* _Consigne écrite_
D'après le texte sur les toitures acier, quel poste occupe Denis Lehnen ?
--- Texte fourni ---
Après des mois de discussions et l’intégration d’un premier amendement dans le NF DTU 43.3, le traitement de la perméabilité à l’air des toitures acier par le recours au pare-vapeur semble désormais faire consensus. Prochaine étape : la révision complète du référentiel pour définir les conditions de son utilisation.

L’évolution de la réglementation thermique et des mentalités des maîtres d’ouvrage pousse au durcissement généralisé des exigences de performance énergétique des bâtiments. L’enveloppe doit, de plus en plus, afficher des niveaux importants en matière d’isolation  mais aussi d’étanchéité à l’air. Si ces contraintes sont connues et maîtrisées pour les bâtiments en béton ou en bois, elles le sont moins pour les bâtiments en acier qui ont longtemps pâti de leur destination : stockage, logistique, industriel… Ces usages demandent peu ou pas de chauffage et sont par conséquent peu regardants quant aux performances énergétiques de l’enveloppe. Résultat, « leur conception est optimisée économiquement », souligne Denis Lehnen, directeur technique pour Soprema Entreprises.
--- Lignes de données ---
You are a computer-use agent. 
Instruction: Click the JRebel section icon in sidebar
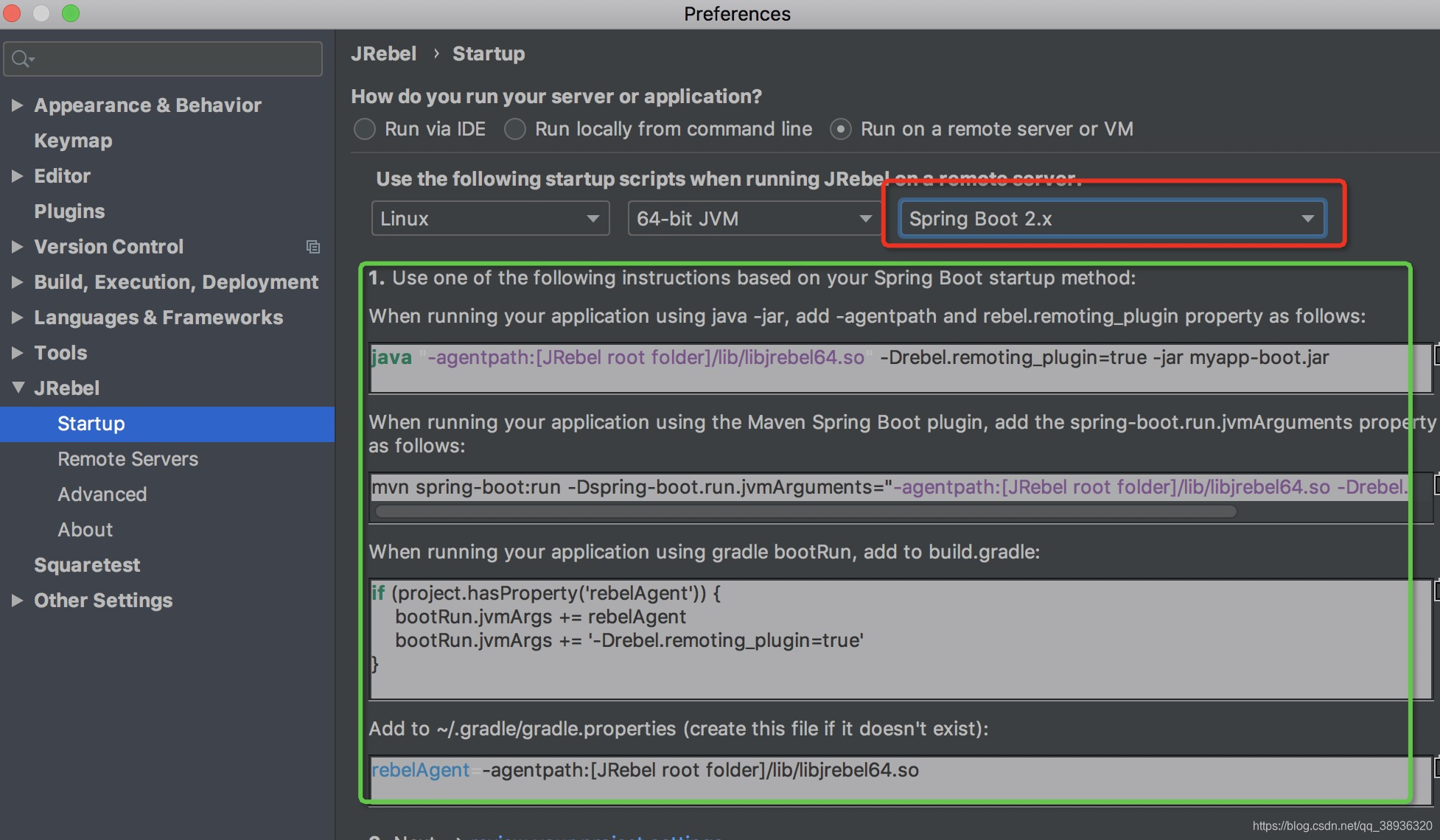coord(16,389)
---
--- Lignes de données ---
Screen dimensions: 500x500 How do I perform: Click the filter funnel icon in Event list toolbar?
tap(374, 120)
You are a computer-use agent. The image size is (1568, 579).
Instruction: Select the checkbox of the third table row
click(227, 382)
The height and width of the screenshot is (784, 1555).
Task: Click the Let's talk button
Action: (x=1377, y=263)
---
* _Réponse finale_
Directeur technique pour Soprema Entreprises.